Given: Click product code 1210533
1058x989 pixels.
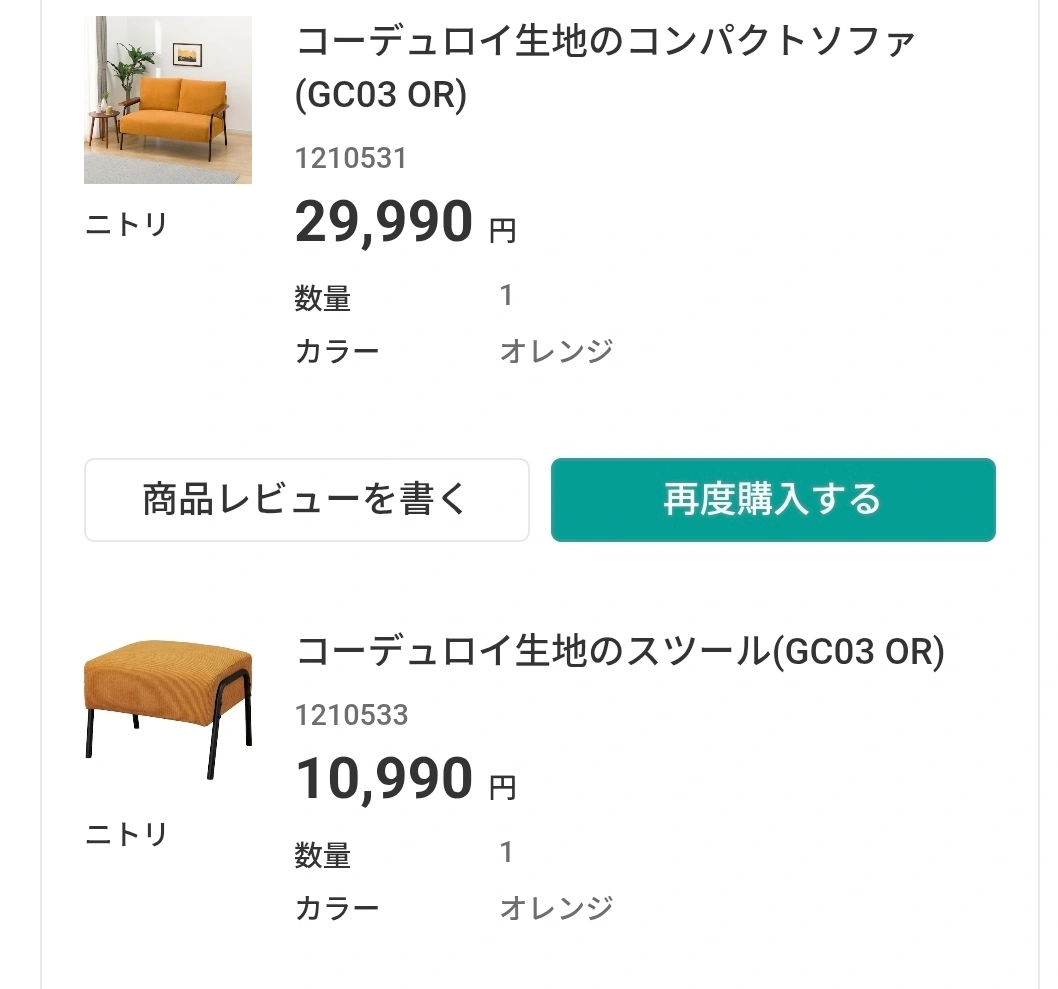Looking at the screenshot, I should [351, 715].
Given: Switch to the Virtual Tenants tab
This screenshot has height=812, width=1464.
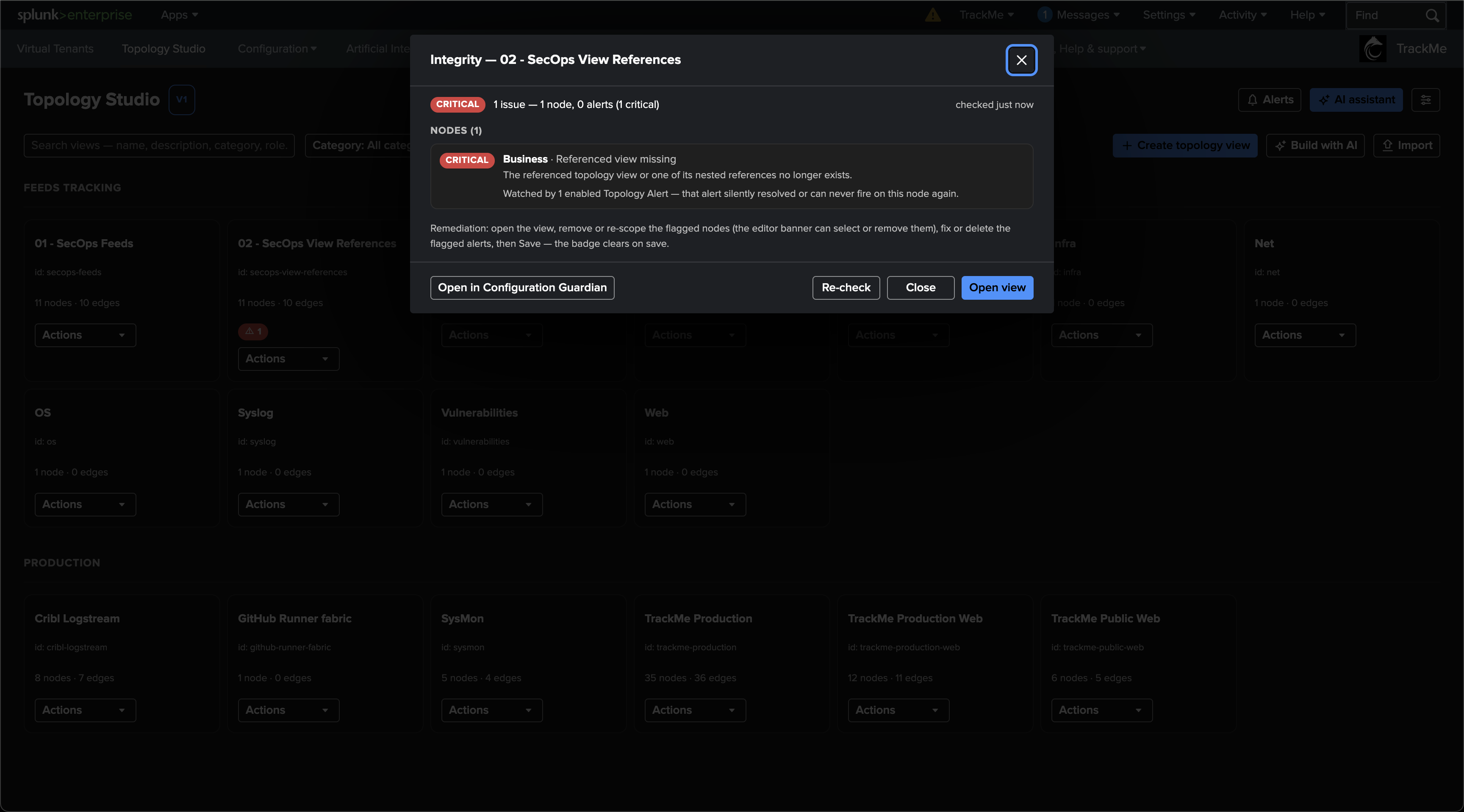Looking at the screenshot, I should 55,49.
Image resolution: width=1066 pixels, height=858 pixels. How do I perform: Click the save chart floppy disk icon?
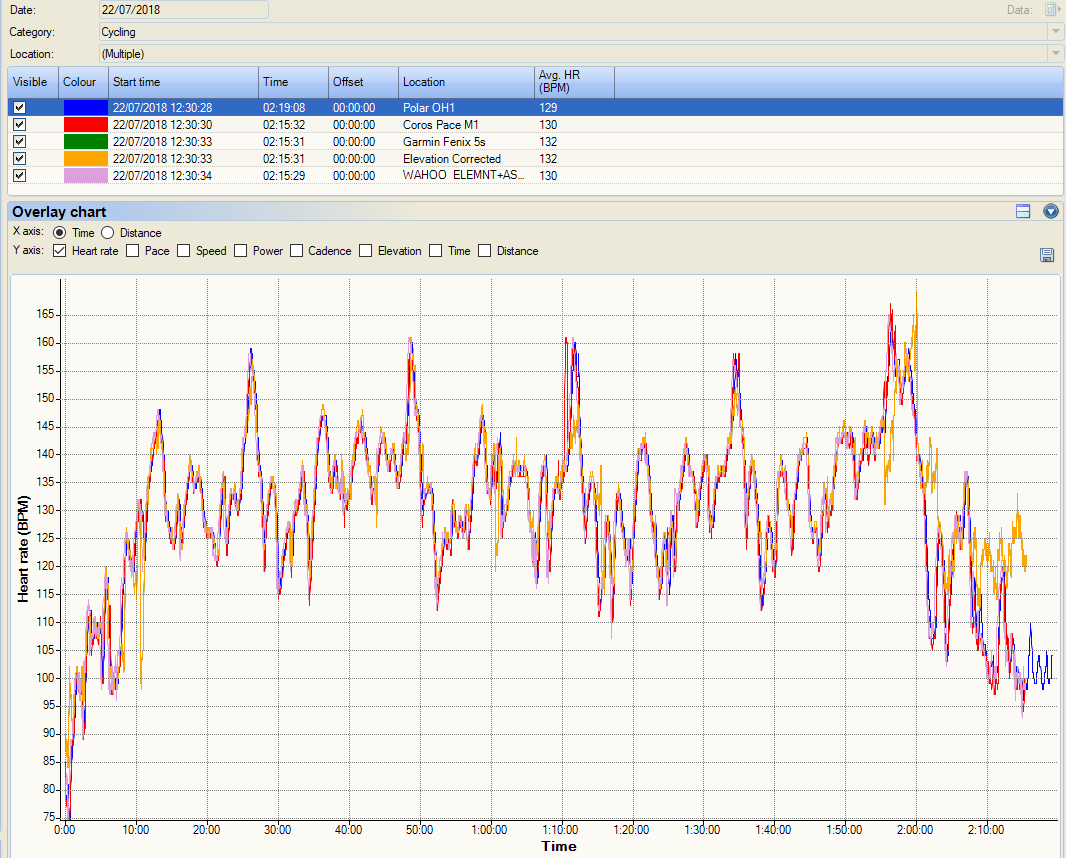(x=1047, y=255)
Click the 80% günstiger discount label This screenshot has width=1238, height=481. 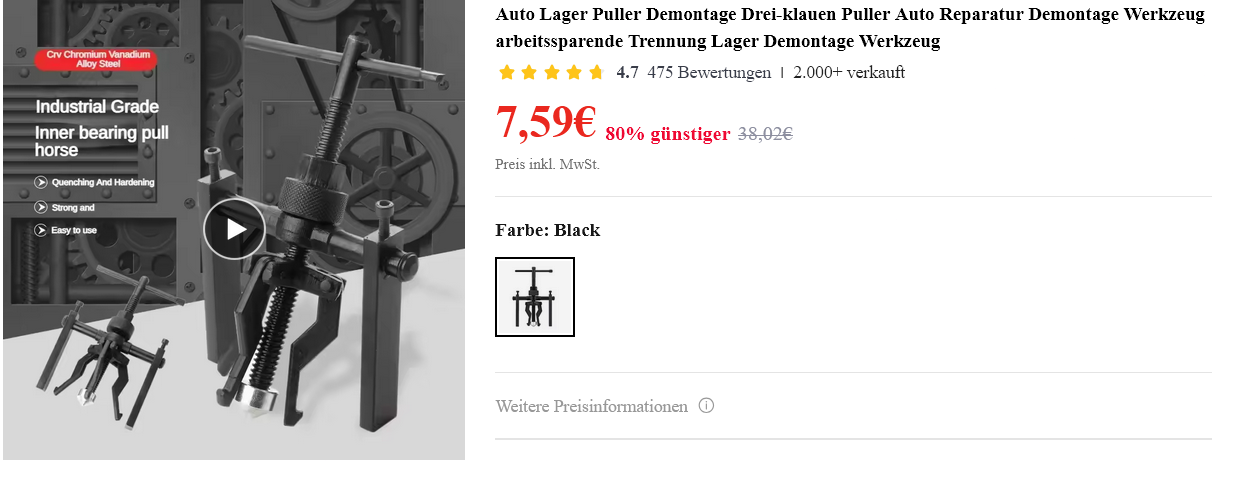(668, 133)
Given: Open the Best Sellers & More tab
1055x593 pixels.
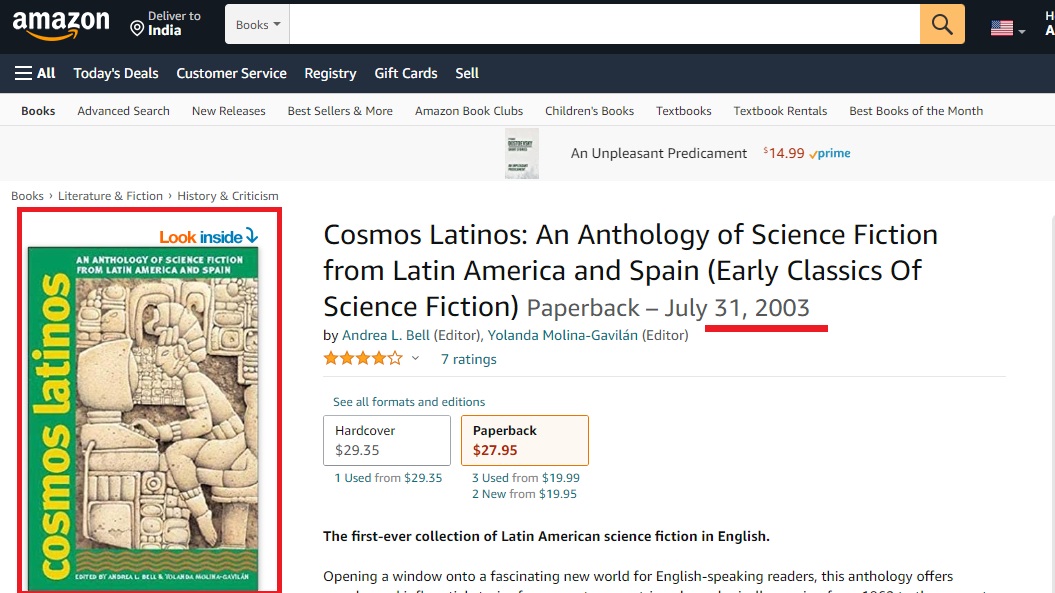Looking at the screenshot, I should [x=340, y=111].
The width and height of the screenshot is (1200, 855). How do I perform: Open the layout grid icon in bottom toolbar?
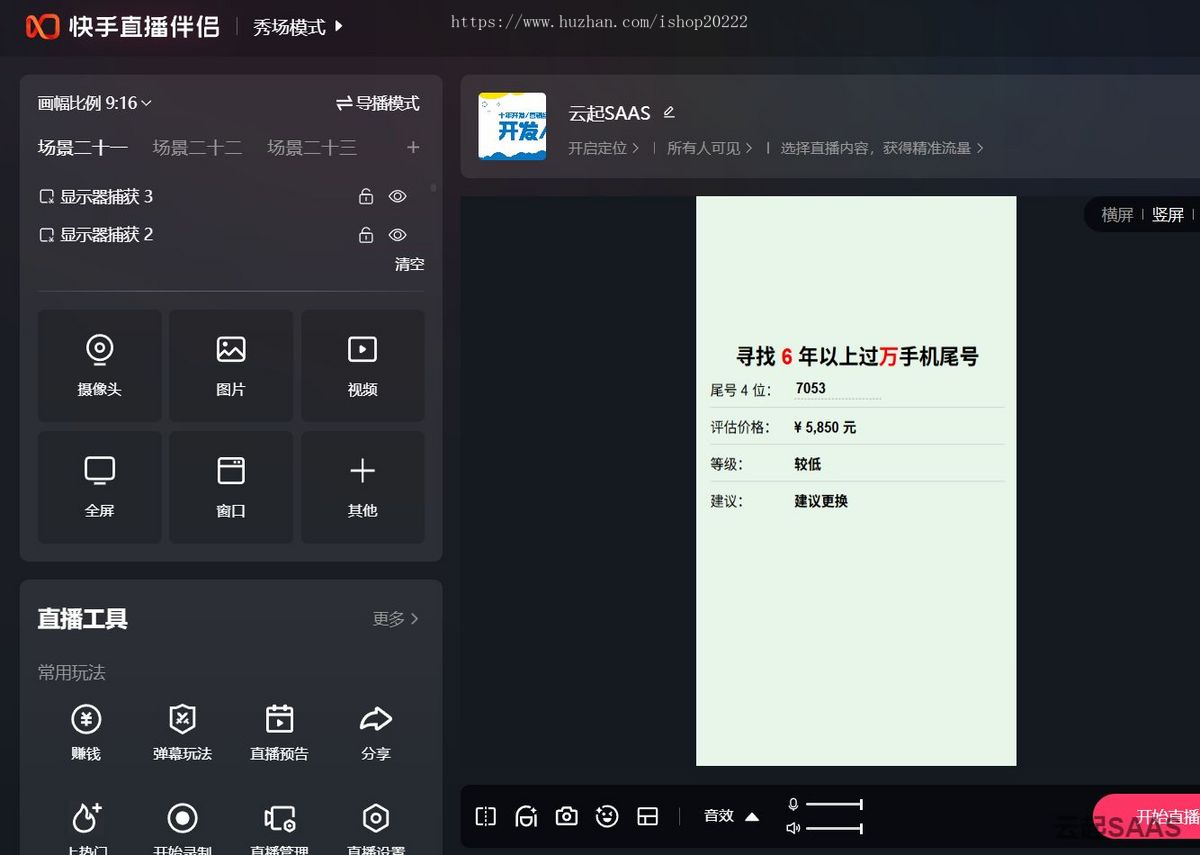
____________
■ **Work instruction**: Scan the listing and report each line where the word "Open" shows up.

■ **Result**:
Given: Open the Best Sellers & More tab
The width and height of the screenshot is (1200, 855). How do I perform: Open the layout grid icon in bottom toolbar?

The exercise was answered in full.